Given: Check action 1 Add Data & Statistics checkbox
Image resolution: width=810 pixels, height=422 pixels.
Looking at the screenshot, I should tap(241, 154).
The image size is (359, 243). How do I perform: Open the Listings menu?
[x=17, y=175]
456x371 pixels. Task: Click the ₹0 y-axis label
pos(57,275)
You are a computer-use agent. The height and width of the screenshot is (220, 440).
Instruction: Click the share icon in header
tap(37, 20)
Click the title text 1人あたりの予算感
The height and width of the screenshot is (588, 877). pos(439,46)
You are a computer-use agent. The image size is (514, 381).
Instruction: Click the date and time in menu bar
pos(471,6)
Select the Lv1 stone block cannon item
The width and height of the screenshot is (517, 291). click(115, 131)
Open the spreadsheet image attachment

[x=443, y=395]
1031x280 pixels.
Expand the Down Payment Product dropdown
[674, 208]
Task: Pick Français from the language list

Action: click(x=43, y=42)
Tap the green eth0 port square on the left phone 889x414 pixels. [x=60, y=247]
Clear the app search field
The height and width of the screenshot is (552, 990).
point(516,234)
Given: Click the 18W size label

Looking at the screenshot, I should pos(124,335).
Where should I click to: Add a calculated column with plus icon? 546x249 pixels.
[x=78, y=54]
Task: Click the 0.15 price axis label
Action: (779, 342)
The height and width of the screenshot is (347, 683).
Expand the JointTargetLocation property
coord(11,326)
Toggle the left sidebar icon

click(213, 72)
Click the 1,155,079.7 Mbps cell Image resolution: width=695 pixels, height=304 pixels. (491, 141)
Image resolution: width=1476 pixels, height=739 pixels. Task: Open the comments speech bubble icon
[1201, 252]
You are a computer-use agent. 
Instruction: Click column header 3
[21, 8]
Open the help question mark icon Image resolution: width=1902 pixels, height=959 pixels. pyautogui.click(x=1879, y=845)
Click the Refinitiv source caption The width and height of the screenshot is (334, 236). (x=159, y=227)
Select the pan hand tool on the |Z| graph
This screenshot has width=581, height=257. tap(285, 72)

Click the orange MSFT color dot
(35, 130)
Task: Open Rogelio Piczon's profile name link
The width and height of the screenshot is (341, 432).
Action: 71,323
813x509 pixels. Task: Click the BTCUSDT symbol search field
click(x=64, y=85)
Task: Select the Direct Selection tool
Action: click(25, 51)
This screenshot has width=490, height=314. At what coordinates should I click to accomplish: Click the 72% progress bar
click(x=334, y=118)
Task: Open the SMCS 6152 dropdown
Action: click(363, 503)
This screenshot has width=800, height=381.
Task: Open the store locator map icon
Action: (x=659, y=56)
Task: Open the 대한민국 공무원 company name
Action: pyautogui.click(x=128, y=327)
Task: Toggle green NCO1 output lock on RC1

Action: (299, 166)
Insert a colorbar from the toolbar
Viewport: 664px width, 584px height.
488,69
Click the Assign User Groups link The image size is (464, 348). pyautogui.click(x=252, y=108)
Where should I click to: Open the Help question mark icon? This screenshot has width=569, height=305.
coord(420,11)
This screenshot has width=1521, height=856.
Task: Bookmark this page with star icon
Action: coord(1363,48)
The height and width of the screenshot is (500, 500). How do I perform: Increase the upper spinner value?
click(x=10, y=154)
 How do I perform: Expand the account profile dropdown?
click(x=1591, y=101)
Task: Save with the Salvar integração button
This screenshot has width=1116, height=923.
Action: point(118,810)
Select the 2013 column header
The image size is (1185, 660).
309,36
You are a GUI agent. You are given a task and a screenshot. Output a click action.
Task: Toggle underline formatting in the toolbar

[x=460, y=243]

^^^^^^^^^^^^^^^^

SET TASK: Report each line in the items above that contains the word "Instruction", copying every such line in full.

SOLUTION TO THIS EXERCISE:
Instruction: Click the share icon in header
Instruction: Click the date and time in menu bar
Instruction: Click column header 3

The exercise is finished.